Given all those accounts, what can Blumenthal offer? There's no real news in his book, no inside scoop. Instead, what he gives readers is a look inside the mind of a true Clinton believer -- perhaps the truest true Clinton believer (in his own memoir, George Stephanopoulos called himself a "true true believer," but he was an amateur compared to Blumenthal). Yes, writers like Conason and Lyons were in the tank for the Clintons, as was Blumenthal when he wrote about the administration from the outside. But after joining the White House staff in 1997, Blumenthal became the tank.
The problem, of course, is that Blumenthal believes so deeply in the Clintons that we can't believe him. Although he devotes the bulk of
his book to the scandals, he appears unable to accept the idea that the First Couple ever did anything wrong -- a lack of comprehension that leads him to some significant omissions of fact.
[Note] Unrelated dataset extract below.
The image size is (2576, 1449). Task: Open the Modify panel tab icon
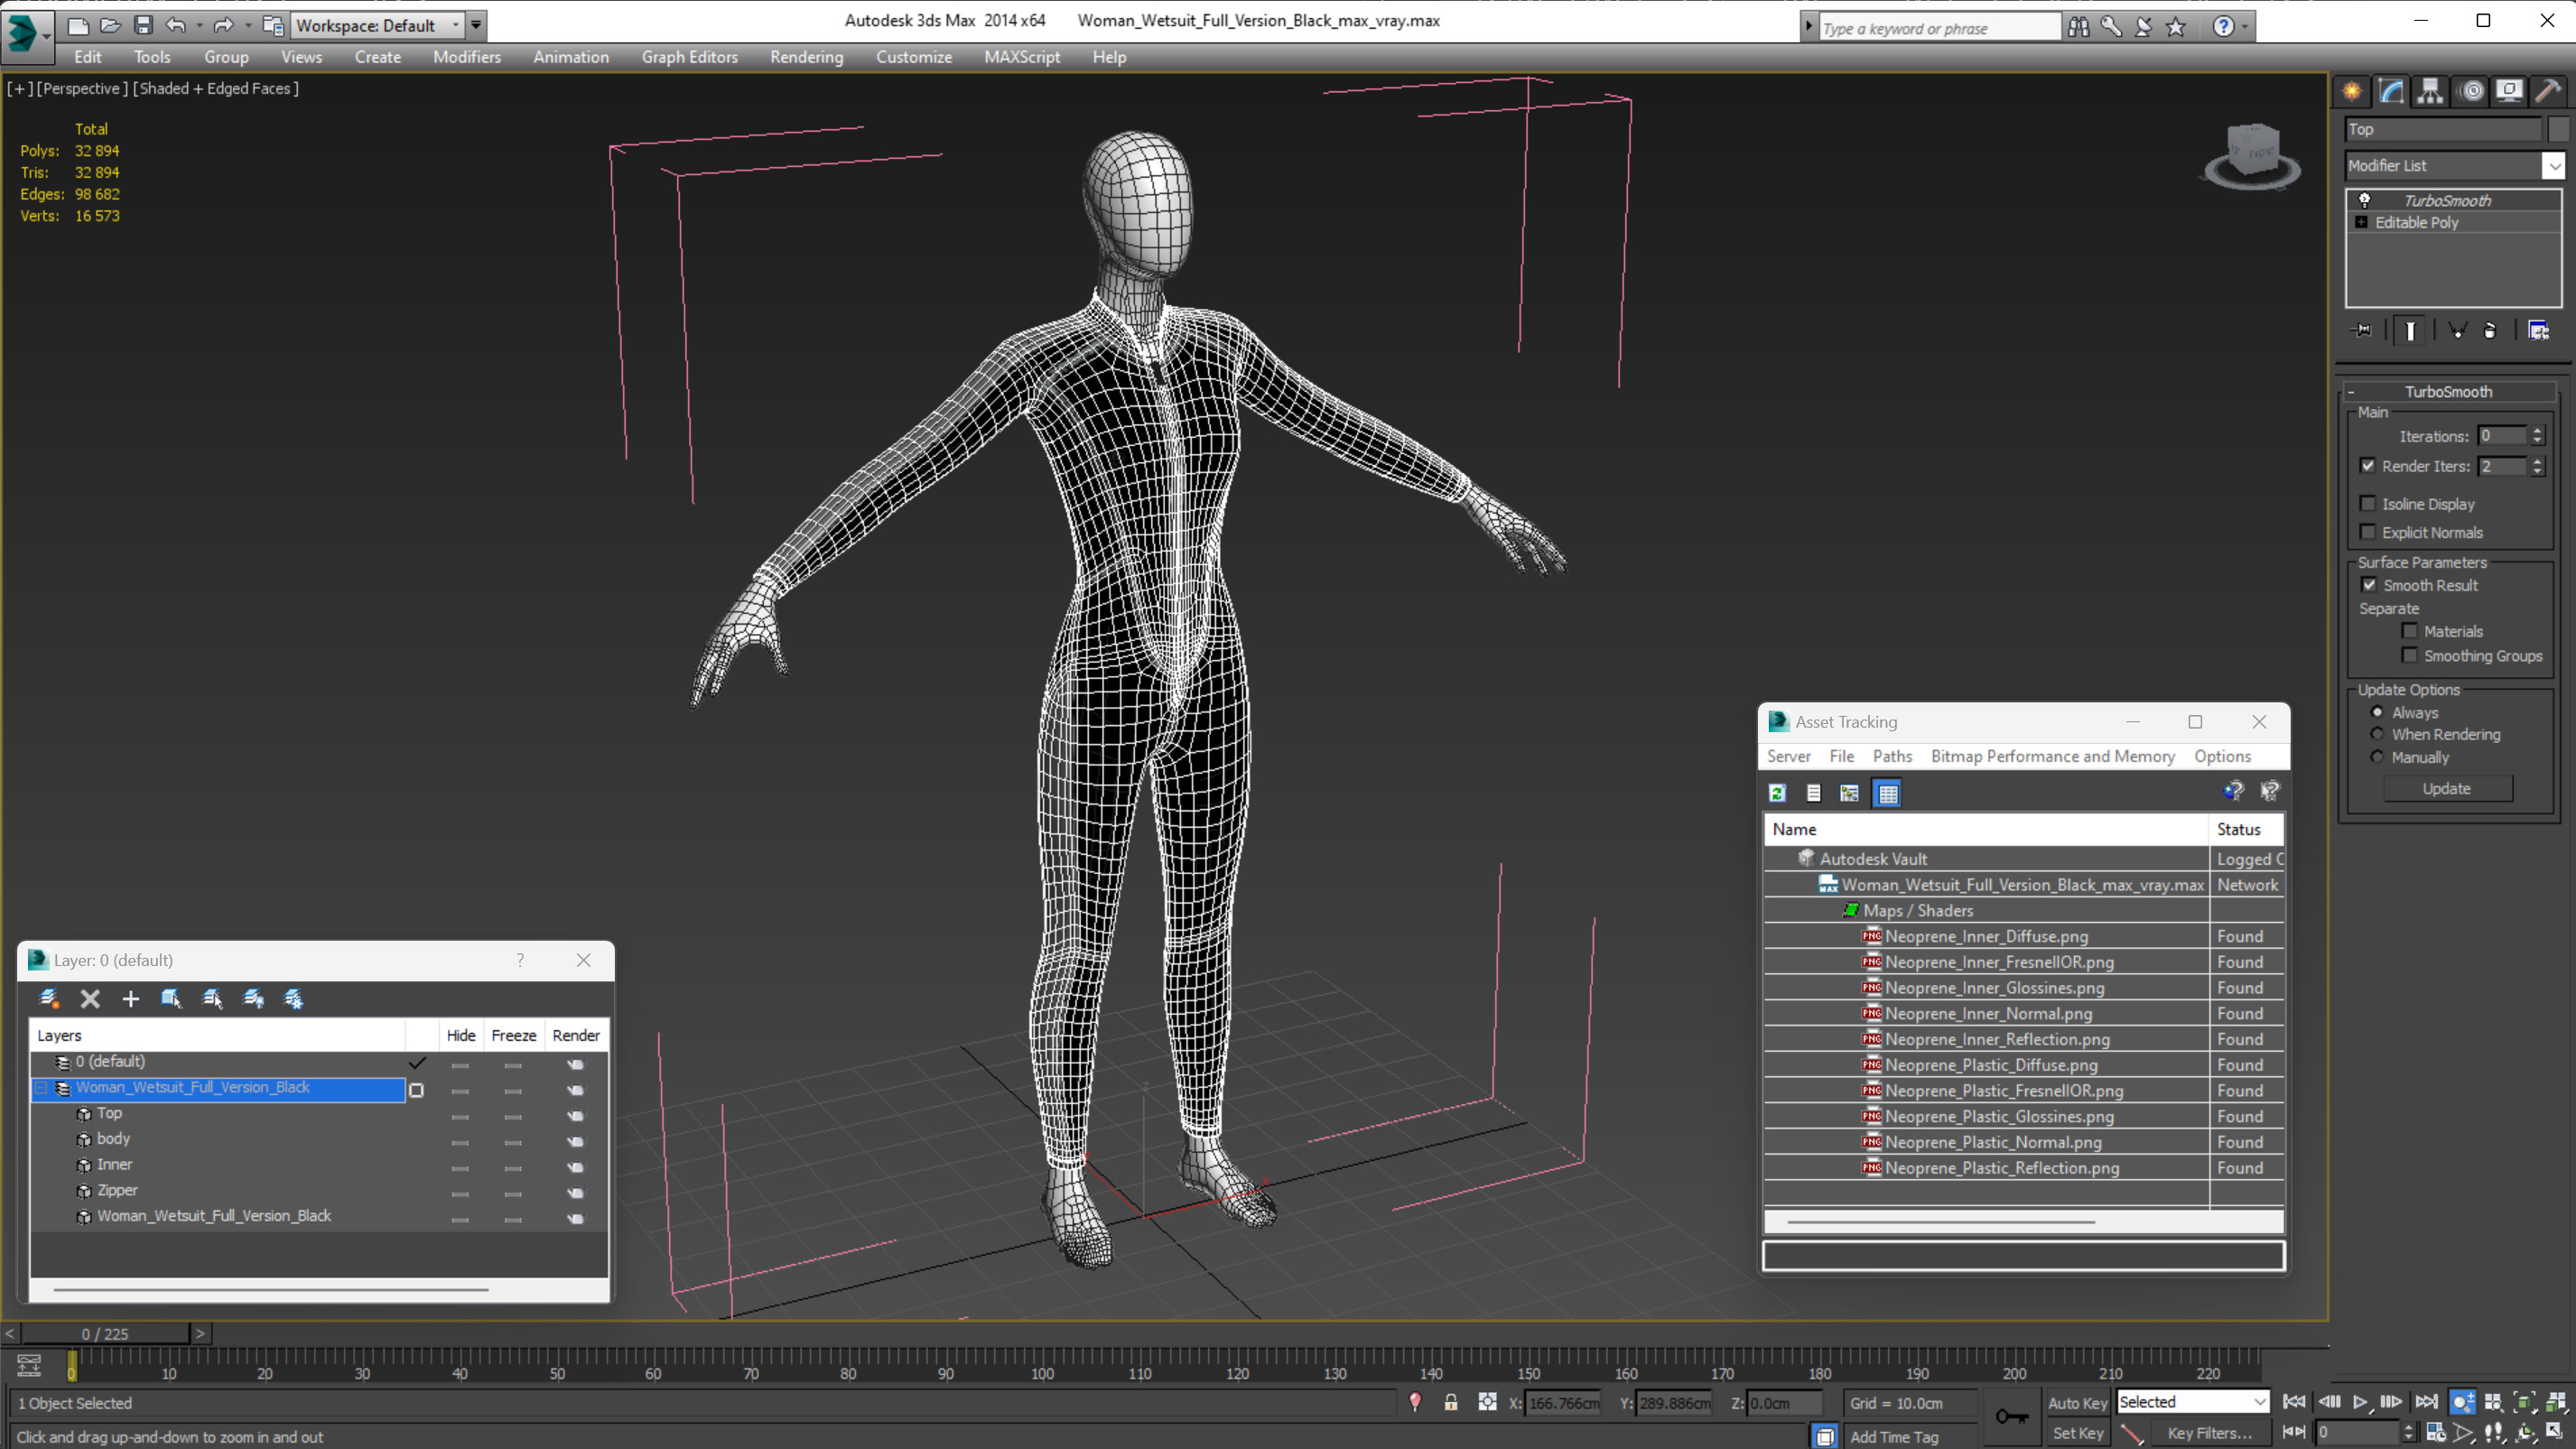[2391, 92]
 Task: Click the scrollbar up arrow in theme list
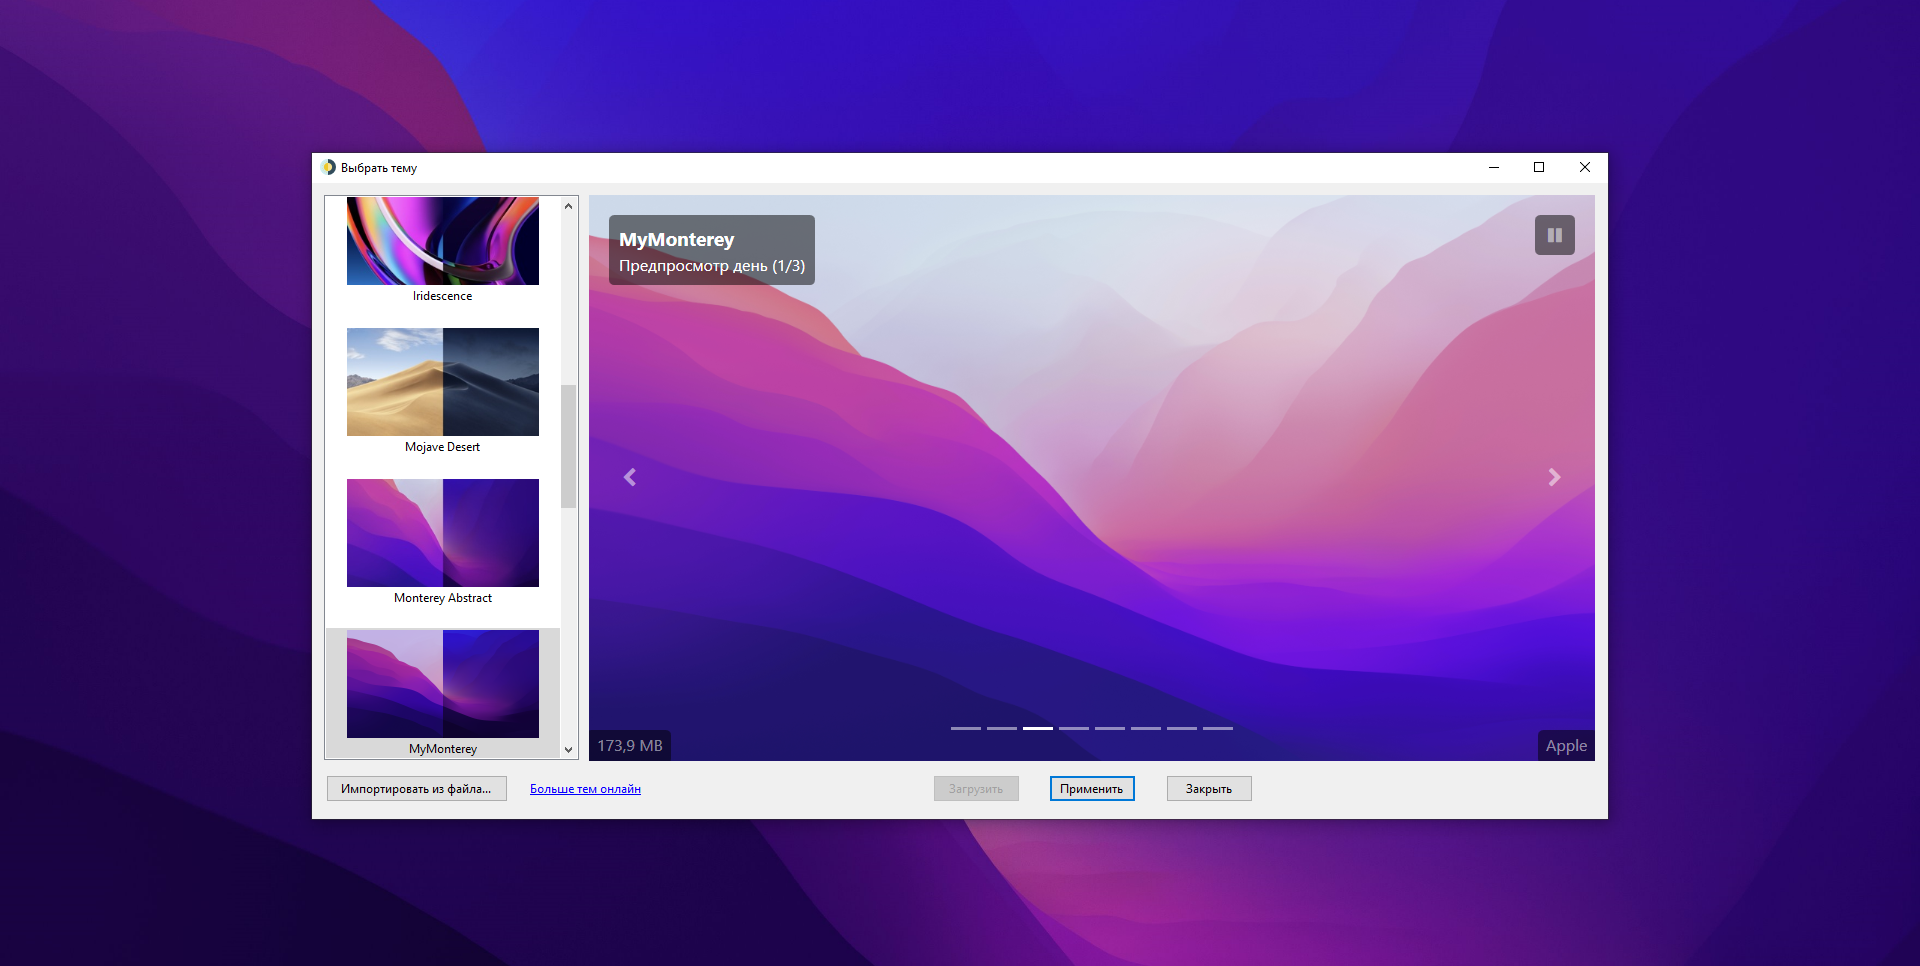[x=567, y=204]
In discussing the White House Travel Office firings, for example, Blumenthal complains that Hillary Clinton, who claimed she had played "no role" in the firings, was portrayed in the press as the "villainous mastermind"; and he says that independent counsel Robert Ray eventually "issued a report clearing Hillary and everyone else of wrongdoing." But Blumenthal fails to tell readers about top White House aide David Watkins, who wrote that the First Lady had pushed him to get "our people" into the Travel Office and that there would be "hell to pay" if Mrs. Clinton's wishes were not followed. Blumenthal also does not tell readers that the independent counsel actually found there was "substantial evidence that [Mrs. Clinton] had a 'role' in the decision to fire the Travel Office employees," and furthermore that the White House put up "substantial resistance" to the investigation, asserting "unfounded privileges that were later rejected in court" and failing to produce relevant evidence. And what Blumenthal calls a report "clearing Hillary" in fact concluded this: "The evidence was insufficient to prove to a jury beyond a reasonable doubt that any of Mrs. Clinton's statements and testimony regarding her involvement in the Travel Office firings were knowingly false."
On another subject, Blumenthal devotes just one paragraph to the deal in which Mrs. Clinton made $100,000 from a $1,000 investment in the notoriously intricate and treacherous world of commodities trading. He does not mention that when the profit was made public, the White House claimed, falsely, that Mrs. Clinton had made the trades herself on the basis of expertise gained by reading the Wall Street Journal. In fact, the trades were made on her behalf by influential friends in Arkansas, who also shielded her from the catastrophic losses that are possible in commodities trading. A reader encountering the issue for the first time would literally have no idea what the controversy was about -- except to conclude that it was all a bum rap, part of what Blumenthal calls the "scandal-industrial complex."